Erdoğan Cumhurbaşkanı adayı olacak
Türkiye’de şu anda en önemli gündem maddesi, ağustos ayında yapılacak olan cumhurbaşkanlığı seçimi. Burada da en çok Başbakan Recep Tayyip Erdoğan’ın aday olup olmayacağı merak ediliyor. Erdoğan, adaylık için son kararını hala vermedi. Son bilgilere göre AKP’nin cumhurbaşkanı adayı 1 Temmuz’da açıklanacak. Zaten adaylık için son başvuru tarihi de 3 Temmuz. Dolayısıyla bu hafta Erdoğan’ın cumhurbaşkanlığına aday olup olmadığı belli olacak.

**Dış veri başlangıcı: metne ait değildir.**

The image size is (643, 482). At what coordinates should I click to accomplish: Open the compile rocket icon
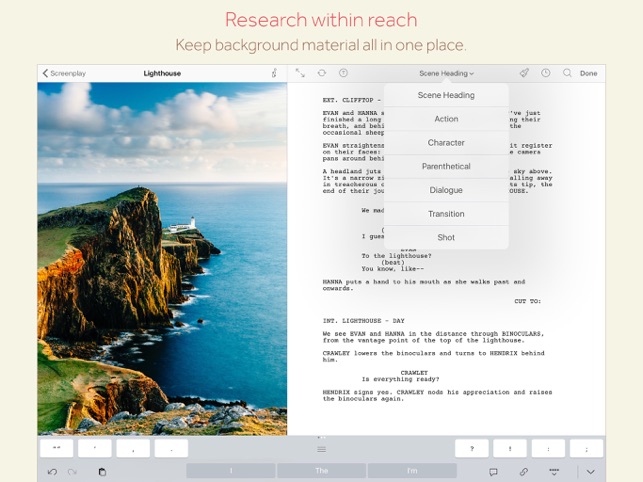click(x=524, y=73)

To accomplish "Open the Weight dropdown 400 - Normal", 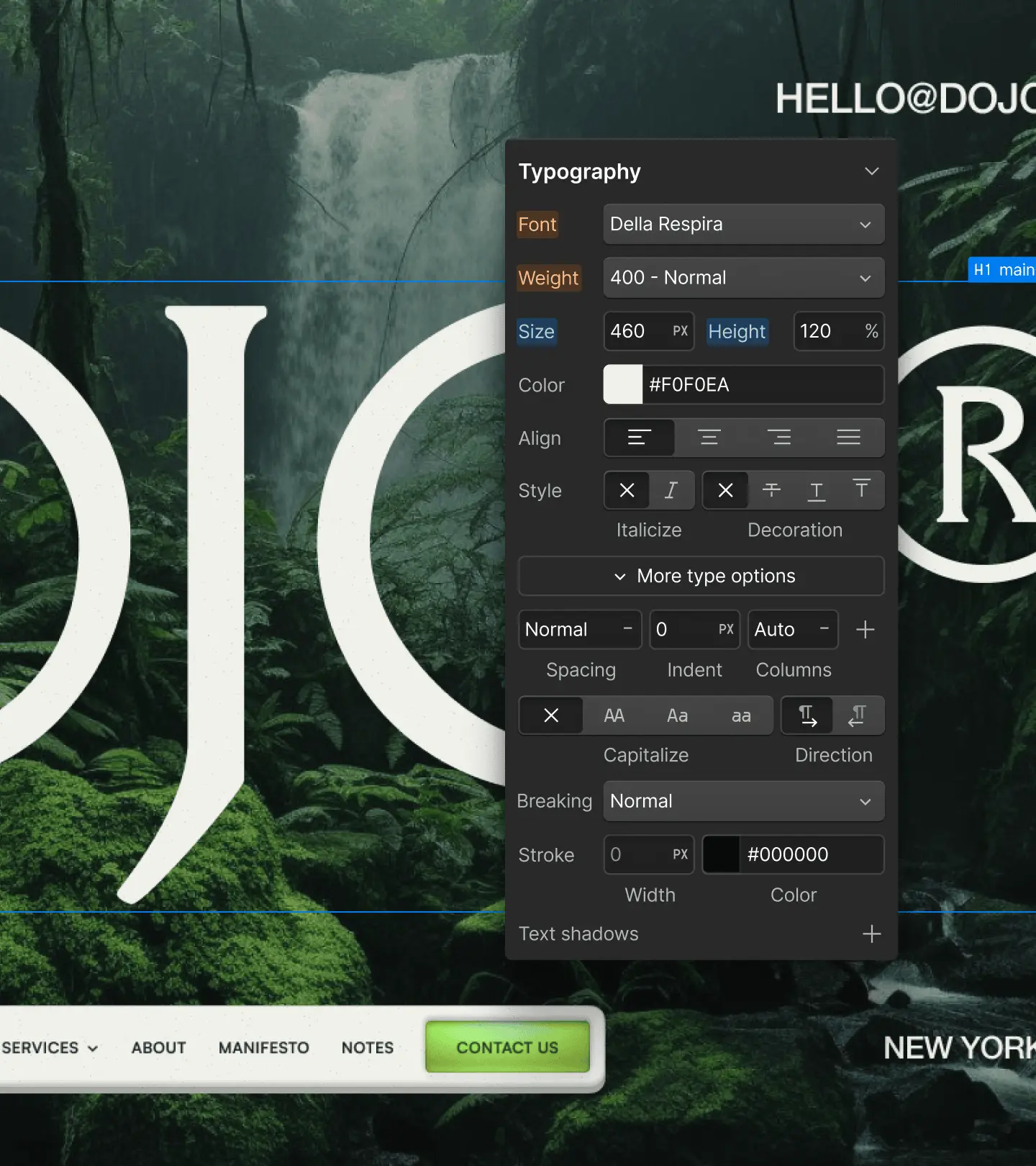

Türkiye’nin dev şirketlerinin CEO’ları, Başbakan Erdoğan’ın cumhurbaşkanlığına aday olmasına neredeyse kesin gözüyle bakıyor. Anketimize katılan CEO’ların yüzde 89,3’üne göre, Erdoğan cumhurbaşkanlığına aday olacak. CEO’ların sadece yüzde 10,/si Erdoğan’ın cumhurbaşkanlığına aday olmayacağını düşünüyor. Başbakan Erdoğan’ın cumhurbaşkanlığına aday olup olmaması, devletin zirvesinde yaşanabilecek değişiklikler açısından büyük önem taşıyor.
Erdoğan cumhurbaşkanlığına aday olur ve de seçilirse, hükümette mutlaka değişiklik olacak. Yeni başbakanın kim olacağı ve köşke çıkan Erdoğan ile nasıl bir mesai yürüteceği ise herşeyi olduğu gibi ekonomiyi de yakından etkileyecek.

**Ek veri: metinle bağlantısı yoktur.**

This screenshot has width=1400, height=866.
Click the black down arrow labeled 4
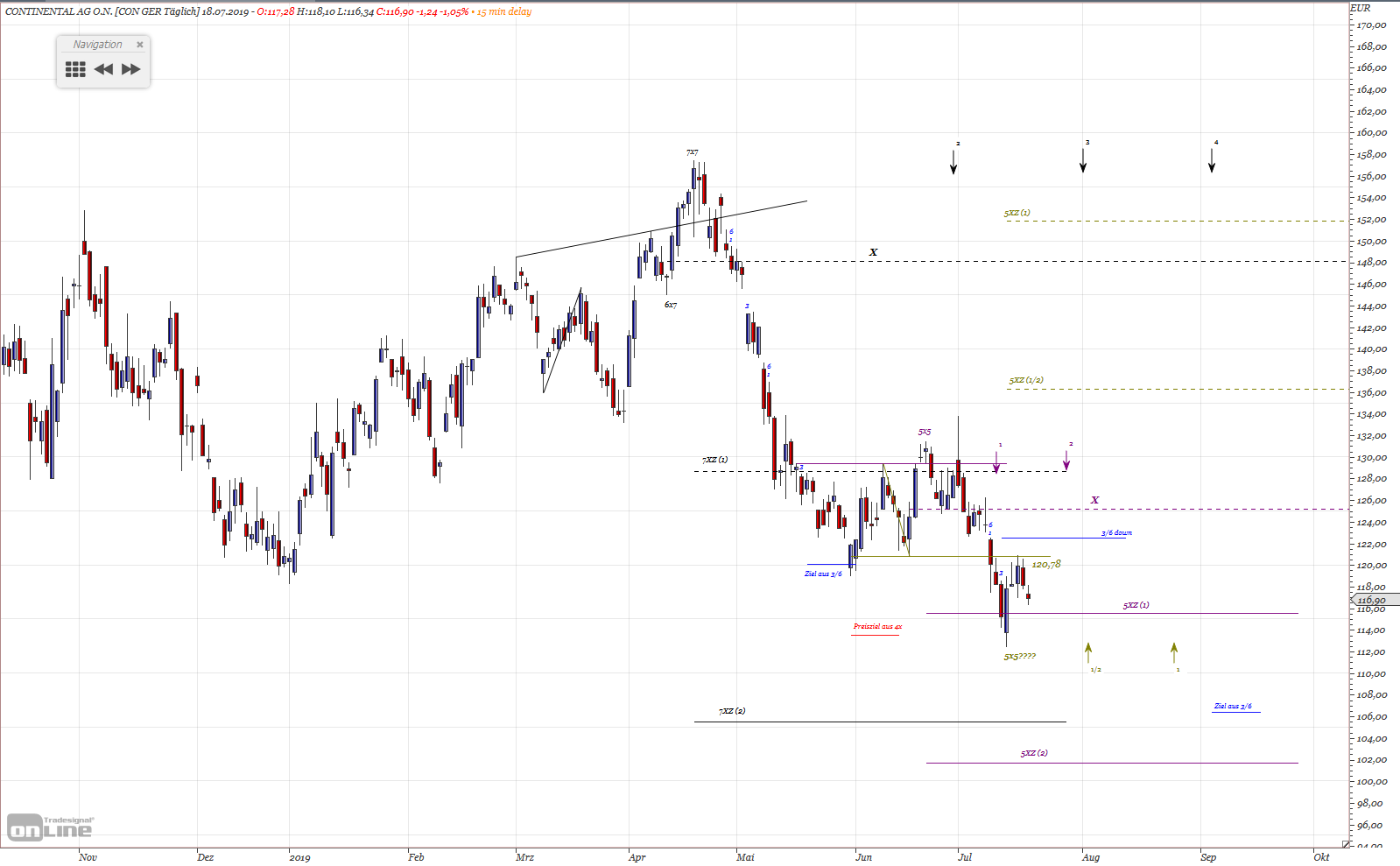(x=1212, y=160)
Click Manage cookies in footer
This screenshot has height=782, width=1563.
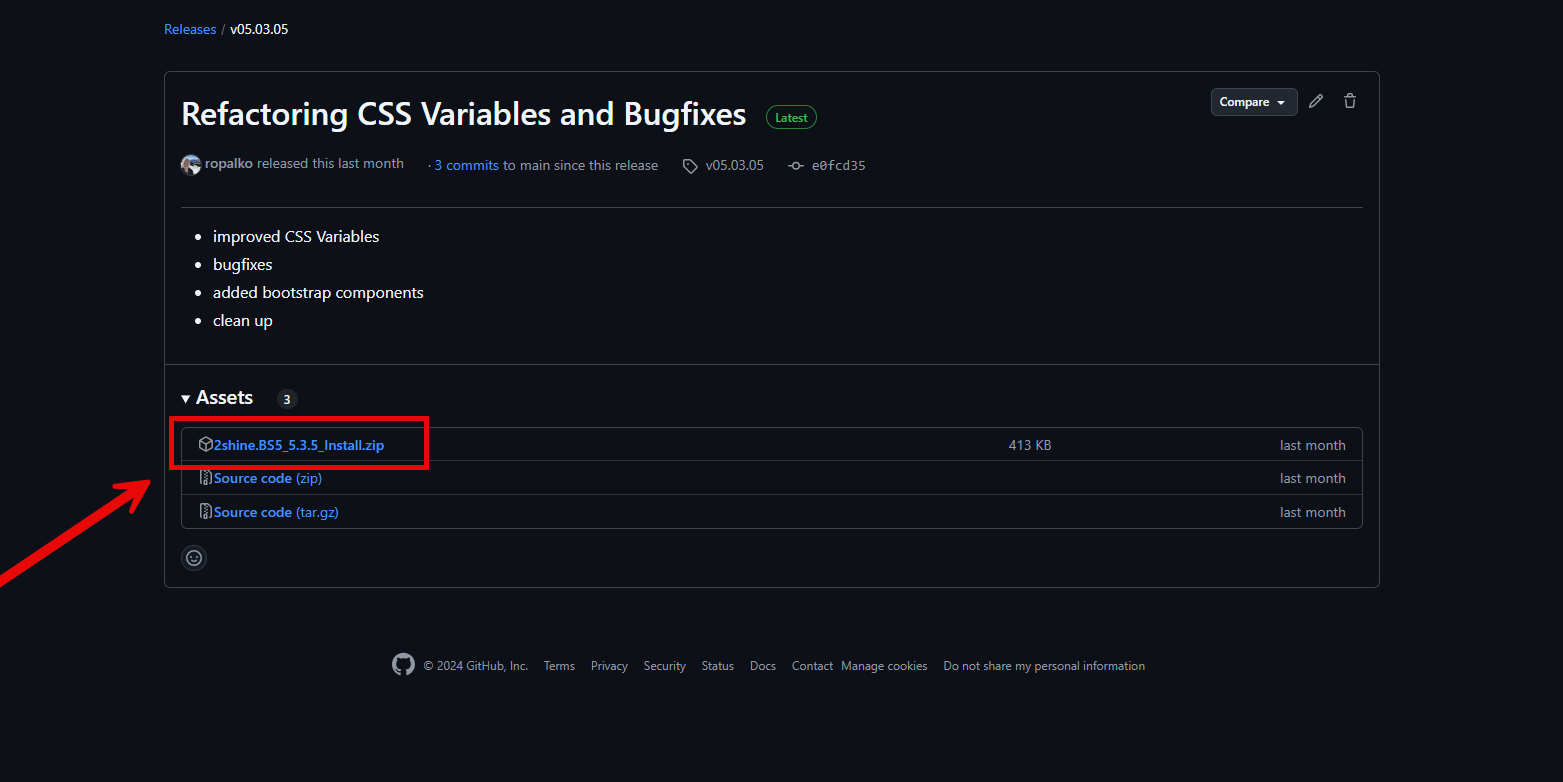tap(884, 666)
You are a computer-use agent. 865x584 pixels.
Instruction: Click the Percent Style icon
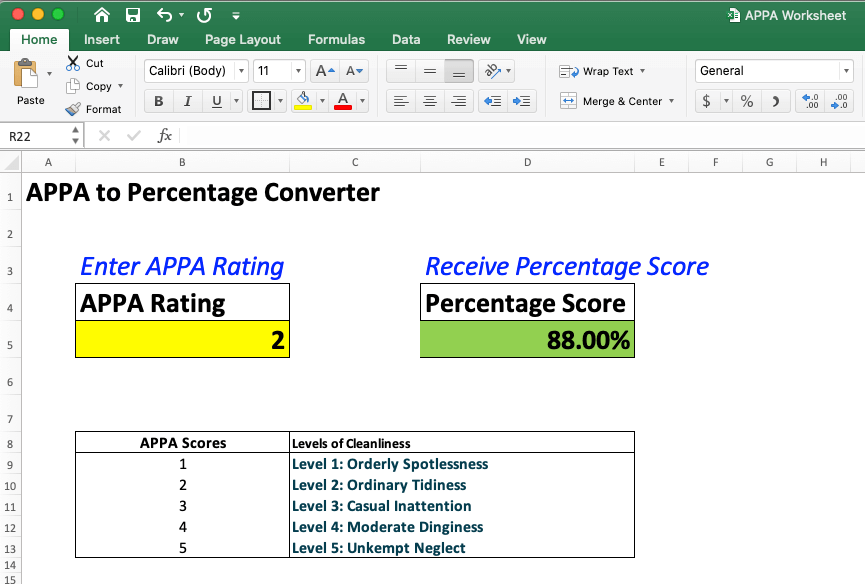[747, 101]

İhsanoğlu’nun Erdoğan kadar seçilme şansı var
iktidardaki AKP cumhurbaşkanı adayını hala açıklamazken, iki büyük muhalefet partisi CHP ve MHP ise bilindiği gibi Ekmeleddin Ihsanoğlu’nu ortak adayları olarak gösterdi. 31 Aralık 2004’ten 31 Ocak 2014’e kadar İslam işbirliği Teşkilatı’nın genel sekreterliğini yapan tarih profesörü ihsanoğlu, İslam’ı çevrelere yakın bir isim olarak biliniyor. Cumhurbaşkanlığı seçiminde Erdoğan karşısında nasıl bir performans göstereceği de merakla bekleniyor.
Dev şirketlerin CEO’larına göre, Ekmeleddin ihsanoğlu’nun seçilme şansı ortada. Anketimize katılan CEO’ların yüzde 50,6’sı ihsanoğlu’nun seçilebileceğini söylerken, yüzde 49,4’ü ise “Seçilme şansı yok” diyor. Bu sonuçlar cumhurbaşkanlığı seçiminin epey çekişmeli geçeceğini düşündürüyor.
Ekmeleddin ihsanoğlu gerçekten cumhurbaşkanı seçilirse, devletin zirvesinde işler epey değişebilir. En basitinden, böyle bir durumda köşkte hükümetin çıkardığı her yasayı onaylayan bir isim olmayacak, ihsanoğlu, halkın seçtiği cumhurbaşkanı olarak halen bu makam için mevcut geniş yetkileri kullanmaya teşebbüs ederse, hükümeti daha da rahatsız edebilecek. Böyle bir durumda hükümetten de cumhurbaşkanının yetkilerini kısıtlamaya yönelik adımların gelmesi ve siyasi gerilimin zirve yapması söz konusu olabilecek.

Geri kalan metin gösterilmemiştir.